I know what you mean, my dad is still hiking and the least I managed him to take along is a cellphone.
It is a handy device when combined with proper software, it can really give some new options in new or old trails.
GLONASS is actually a not so bad option when combined with GPS when it comes position accuracy, plus it has a better accuracy at far North and far South latitudes.
Just getting into hiking, didn’t even know there were gps devices. I do like my stats so the pedometer and pressure readings sound amazing. I would go with a garmin as I have never been let down by my car satnav. The 102+ looks ideal
Yes Carl, stats are nice, make you improve yourself.
The 102+ is such a cute little device, the smallest you can find.
Now that I am retired, I have more time for the day trips I like to do by myself.
For those trips I’d be happy with the BackTrack D-Tour GPS.
However, I’m thinking of taking some 2- or 3-day trips that aren’t very challenging.
I’m going to hold off on my purchase until I decide where I am going and what the conditions are going to be. That way I can tailor the device to what I actually expect to need, depending on my comfort zone.
Even the most expensive device is cheap life insurance.
Thank you for your comment Richard.
I never would have thought I would ever need a hiking GPS until I got lost in the mountains for several hours because of heavy fog.
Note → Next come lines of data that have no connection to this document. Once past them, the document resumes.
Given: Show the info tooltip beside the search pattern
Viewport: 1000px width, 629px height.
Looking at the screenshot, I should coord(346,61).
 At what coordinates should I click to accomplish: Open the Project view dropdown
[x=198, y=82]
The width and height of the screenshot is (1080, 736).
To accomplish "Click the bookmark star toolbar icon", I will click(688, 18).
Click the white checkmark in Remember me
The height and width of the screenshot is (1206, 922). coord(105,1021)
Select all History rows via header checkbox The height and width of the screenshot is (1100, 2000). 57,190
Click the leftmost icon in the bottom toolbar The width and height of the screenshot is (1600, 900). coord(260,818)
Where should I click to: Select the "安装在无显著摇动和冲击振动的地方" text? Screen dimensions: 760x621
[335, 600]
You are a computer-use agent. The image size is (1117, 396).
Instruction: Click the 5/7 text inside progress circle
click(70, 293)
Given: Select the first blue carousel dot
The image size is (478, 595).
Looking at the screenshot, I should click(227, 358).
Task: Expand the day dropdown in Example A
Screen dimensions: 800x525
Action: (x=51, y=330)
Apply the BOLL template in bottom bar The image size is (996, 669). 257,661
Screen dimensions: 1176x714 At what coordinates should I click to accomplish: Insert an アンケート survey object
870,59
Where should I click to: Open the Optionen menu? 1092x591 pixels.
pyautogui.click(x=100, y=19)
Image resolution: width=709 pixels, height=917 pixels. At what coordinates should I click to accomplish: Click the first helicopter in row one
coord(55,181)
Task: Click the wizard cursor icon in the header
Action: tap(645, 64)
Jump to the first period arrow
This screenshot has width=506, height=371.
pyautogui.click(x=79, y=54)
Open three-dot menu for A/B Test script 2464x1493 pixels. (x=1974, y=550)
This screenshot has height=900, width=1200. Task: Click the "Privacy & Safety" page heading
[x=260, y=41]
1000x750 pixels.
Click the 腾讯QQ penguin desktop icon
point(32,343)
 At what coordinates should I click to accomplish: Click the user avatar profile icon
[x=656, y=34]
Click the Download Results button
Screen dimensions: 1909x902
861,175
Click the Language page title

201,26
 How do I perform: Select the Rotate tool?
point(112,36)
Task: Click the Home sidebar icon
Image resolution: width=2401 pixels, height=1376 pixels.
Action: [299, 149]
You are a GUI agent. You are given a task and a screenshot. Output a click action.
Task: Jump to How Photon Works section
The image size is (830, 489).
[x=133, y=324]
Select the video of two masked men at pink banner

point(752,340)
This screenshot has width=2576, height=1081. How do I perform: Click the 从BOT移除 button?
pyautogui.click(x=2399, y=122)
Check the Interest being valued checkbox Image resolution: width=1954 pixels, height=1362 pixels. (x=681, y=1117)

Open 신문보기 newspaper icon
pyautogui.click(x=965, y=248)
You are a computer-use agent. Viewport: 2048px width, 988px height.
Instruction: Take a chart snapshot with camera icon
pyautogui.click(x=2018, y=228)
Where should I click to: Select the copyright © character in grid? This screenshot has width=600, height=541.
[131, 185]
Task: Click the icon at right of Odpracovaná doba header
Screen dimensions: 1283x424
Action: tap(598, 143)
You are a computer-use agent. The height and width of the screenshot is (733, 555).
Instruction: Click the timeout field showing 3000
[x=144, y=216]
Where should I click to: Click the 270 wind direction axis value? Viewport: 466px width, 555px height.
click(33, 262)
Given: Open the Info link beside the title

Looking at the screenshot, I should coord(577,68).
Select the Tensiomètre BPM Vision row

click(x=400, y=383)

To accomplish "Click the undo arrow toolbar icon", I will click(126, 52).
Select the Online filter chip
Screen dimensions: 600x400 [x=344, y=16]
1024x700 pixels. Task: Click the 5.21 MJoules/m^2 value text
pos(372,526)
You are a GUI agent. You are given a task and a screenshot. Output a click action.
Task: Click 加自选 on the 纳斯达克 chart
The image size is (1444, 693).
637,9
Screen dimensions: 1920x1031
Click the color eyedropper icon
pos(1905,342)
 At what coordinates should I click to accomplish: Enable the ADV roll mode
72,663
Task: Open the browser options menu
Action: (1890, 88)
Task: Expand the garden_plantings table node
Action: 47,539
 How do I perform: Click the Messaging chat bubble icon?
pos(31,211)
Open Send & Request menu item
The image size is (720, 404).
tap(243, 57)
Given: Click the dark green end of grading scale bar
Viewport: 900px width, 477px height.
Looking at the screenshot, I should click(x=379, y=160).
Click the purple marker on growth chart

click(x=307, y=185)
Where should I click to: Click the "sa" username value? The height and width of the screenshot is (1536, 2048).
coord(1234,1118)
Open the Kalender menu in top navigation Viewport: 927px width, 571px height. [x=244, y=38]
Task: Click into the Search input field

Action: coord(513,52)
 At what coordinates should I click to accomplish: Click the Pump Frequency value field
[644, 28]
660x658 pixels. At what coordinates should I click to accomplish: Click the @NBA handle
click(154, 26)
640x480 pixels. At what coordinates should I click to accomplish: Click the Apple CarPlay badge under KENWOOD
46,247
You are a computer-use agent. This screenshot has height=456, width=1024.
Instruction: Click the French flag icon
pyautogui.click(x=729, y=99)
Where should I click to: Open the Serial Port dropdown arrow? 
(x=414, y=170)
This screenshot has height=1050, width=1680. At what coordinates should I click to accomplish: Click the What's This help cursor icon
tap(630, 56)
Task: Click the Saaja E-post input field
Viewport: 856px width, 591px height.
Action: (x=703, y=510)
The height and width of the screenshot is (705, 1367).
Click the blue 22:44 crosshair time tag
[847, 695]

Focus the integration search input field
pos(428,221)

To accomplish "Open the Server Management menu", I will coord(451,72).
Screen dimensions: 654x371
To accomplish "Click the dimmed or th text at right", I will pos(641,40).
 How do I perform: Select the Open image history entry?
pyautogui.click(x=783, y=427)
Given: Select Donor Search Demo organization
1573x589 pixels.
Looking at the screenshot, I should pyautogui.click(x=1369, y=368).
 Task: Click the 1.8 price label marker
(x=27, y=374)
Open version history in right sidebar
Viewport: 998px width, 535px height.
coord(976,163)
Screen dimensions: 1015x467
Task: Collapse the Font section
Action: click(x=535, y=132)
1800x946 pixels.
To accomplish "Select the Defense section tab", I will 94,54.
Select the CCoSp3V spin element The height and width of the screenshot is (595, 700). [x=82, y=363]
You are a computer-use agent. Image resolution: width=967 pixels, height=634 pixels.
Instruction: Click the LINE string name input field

The Bushnell BackTrack D-Tour is an excellent device to have along on day hikes and even on multi-day.
I’ve heard really good things about all the Garmin devices so I’m sure the GPS is very reliable. The inReach is a great feature. Where I live many people have to rescued by the Navy while on hikes because they have gotten hurt. This feature could literally save your life.
You’re right Bryan, the inReach Explorer is surely a lifesaver feature in very remote areas of the planet.
Make sure that you try out a sample GPS before you purchase it. My own Garmin does not accept all of the new maps. Garmin does accept some Alaska maps and Magellan GPS does not.
Thanks for the great post, Lara.
Thanks Tim for your input.
Always make sure you have the latest version of Garmin Express to download maps.
As an alternative, you can always try to download OSM maps, they are pretty detailed.
I had a Garmin satnav a while ago and yes I would recommend Garmin. I didn’t realize that these devices had altimeters? That’s an interesting feature. But birthday is just around the corner, I must share this article with my wife!
Haha! Excellent way to guide your wife to buy the perfect birthday gift.